Hartz-4-Kinder mit Lese-Rechtschreibschwäche sollen vom Jobcenter auch längerfristig eine Lernförderung erhalten. Das entschied das Bundessozialgericht (BSG) am Mittwoch in Kassel. Die Entscheidung, welche Förderung im Einzelfall angemessen ist, liegt aber im Ermessen des jeweiligen Jobcenters.
Was war der Hintergrund?

Bei einem 16-Jährigen aus Bad Segeberg wurde bereits 2011, als er in der dritten Klasse war, eine Lese-Rechtschreibschwäche festgestellt. Daraufhin nahm er mehrere Jahre lang Förderunterricht.
Seine Mutter erhielt in dieser Zeit Arbeitslosengeld und hatte Schwierigkeiten, die teuren Kursgebühren von bis zu 89 Euro im Monat aufzubringen. Deshalb beantragte sie die Übernahme der Kosten durch das Jobcenter, welches den Antrag mit der Begründung ablehnte, Hartz-4-Kinder mit Rechtschreibschwäche hätten nur für kurze Zeitabschnitte und bei akuter Versetzungsgefahr einen Anspruch auf Förderung.
Ein wichtiges Urteil für Hartz-4-Empfänger mit Kindern

Das Bundessozialgericht entschied nun auch auf höchster Ebene gegen die Erklärung des Jobcenters (Aktenzeichen B 4 AS 19/17 R). Die Begründung: Es gehe bei der Förderung nicht nur darum, kurzfristig Schulergebnisse zu verbessern und eine Versetzung zu ermöglichen, sondern vielmehr um den Erwerb bedeutsamer Kulturtechniken. Das Gericht berief sich auch auf das Bundesverfassungsgericht, welches gleiche Chancen für Hartz-4-Kinder forderte.
Die Rechtschreibschwäche ist ebenfalls ein Nachteil, der ausgeglichen werden muss. So genießen Legastheniker in vielen Bundesländern einen Notenschutz in der Schule. Lehrer müssen bei der Benotung die Schwäche der Schüler berücksichtigen, so zum Beispiel bei der Bewertung von Rechtschreibfehlern.

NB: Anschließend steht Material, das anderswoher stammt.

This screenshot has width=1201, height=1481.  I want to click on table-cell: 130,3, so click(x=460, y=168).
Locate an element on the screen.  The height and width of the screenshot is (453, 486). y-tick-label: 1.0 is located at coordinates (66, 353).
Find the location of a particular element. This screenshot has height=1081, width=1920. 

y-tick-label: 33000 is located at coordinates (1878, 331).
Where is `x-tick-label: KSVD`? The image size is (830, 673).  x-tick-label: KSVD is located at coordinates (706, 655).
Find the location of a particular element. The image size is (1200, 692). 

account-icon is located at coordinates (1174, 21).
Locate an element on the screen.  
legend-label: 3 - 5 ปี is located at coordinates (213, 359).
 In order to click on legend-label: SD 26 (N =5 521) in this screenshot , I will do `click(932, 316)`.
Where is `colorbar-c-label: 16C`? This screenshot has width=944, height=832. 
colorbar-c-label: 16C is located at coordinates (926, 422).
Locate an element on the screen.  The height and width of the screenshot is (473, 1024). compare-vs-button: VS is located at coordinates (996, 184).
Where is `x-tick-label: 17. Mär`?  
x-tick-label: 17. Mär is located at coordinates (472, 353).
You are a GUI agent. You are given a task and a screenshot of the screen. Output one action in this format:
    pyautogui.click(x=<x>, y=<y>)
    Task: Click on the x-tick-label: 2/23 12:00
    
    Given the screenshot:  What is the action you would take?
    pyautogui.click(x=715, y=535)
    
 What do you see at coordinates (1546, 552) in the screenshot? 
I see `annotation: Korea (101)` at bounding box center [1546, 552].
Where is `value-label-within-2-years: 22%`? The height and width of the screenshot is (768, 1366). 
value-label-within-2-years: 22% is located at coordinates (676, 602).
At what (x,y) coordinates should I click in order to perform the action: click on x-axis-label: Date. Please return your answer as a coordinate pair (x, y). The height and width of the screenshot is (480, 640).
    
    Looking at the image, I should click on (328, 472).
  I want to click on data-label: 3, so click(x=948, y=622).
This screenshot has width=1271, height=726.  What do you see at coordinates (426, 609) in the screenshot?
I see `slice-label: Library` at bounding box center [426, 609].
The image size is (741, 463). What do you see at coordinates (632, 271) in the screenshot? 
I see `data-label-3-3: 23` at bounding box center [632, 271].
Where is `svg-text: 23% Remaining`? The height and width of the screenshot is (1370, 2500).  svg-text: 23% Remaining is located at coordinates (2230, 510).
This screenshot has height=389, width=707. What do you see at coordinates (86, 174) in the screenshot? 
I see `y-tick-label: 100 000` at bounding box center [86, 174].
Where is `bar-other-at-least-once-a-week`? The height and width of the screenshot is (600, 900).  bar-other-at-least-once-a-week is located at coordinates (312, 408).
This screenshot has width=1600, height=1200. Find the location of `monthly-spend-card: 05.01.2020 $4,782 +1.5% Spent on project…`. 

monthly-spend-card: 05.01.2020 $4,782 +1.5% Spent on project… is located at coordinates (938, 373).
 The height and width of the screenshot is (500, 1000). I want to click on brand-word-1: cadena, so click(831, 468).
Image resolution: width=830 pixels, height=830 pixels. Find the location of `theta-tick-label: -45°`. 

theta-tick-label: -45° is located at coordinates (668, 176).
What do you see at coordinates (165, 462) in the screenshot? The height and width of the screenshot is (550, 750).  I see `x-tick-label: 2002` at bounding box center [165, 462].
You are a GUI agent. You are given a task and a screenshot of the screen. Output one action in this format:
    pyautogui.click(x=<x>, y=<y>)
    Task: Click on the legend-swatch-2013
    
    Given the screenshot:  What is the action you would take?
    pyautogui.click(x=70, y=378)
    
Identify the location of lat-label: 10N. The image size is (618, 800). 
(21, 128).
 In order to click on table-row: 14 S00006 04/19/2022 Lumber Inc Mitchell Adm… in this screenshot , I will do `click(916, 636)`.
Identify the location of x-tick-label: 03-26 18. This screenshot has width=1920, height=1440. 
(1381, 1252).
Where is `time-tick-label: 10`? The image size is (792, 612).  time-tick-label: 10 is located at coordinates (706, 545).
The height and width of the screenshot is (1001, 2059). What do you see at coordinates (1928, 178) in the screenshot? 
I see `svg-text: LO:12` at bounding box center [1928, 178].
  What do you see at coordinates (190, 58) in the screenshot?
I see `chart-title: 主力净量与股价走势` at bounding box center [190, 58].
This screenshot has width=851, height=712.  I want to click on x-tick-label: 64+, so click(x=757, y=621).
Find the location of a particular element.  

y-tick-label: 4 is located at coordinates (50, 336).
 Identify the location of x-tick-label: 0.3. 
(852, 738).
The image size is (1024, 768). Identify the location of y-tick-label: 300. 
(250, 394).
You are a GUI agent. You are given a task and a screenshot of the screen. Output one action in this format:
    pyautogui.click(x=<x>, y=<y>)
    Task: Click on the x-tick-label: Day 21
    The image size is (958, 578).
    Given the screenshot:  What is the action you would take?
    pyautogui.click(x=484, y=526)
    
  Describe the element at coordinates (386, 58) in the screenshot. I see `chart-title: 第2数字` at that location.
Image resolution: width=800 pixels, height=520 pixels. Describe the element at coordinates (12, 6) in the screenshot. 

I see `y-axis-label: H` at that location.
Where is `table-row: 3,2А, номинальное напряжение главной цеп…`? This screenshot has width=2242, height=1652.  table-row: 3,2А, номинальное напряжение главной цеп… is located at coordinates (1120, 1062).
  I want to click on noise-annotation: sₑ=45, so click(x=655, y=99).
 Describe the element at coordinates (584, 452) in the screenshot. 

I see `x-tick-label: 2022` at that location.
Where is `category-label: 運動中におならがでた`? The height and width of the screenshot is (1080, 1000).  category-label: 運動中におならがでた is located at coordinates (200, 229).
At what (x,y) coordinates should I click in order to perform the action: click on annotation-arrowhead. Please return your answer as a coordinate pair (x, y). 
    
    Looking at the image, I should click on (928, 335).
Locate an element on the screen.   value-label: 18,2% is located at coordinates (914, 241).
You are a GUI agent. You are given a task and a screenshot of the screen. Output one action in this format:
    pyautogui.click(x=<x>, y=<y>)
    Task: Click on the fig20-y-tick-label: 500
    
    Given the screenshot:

Ob dem Schüler aus Bad Segeberg aber seine Kosten erstattet werden, ist nicht abschließend geklärt. Es obliegt nun dem Landessozialgericht in Schleswig-Holstein, zu prüfen, ob der Kurs, den der Junge besuchte, als Förderkurs im Sinne des Urteils zählt und wie stark seine Lese-Rechtschreibschwäche eigentlich war.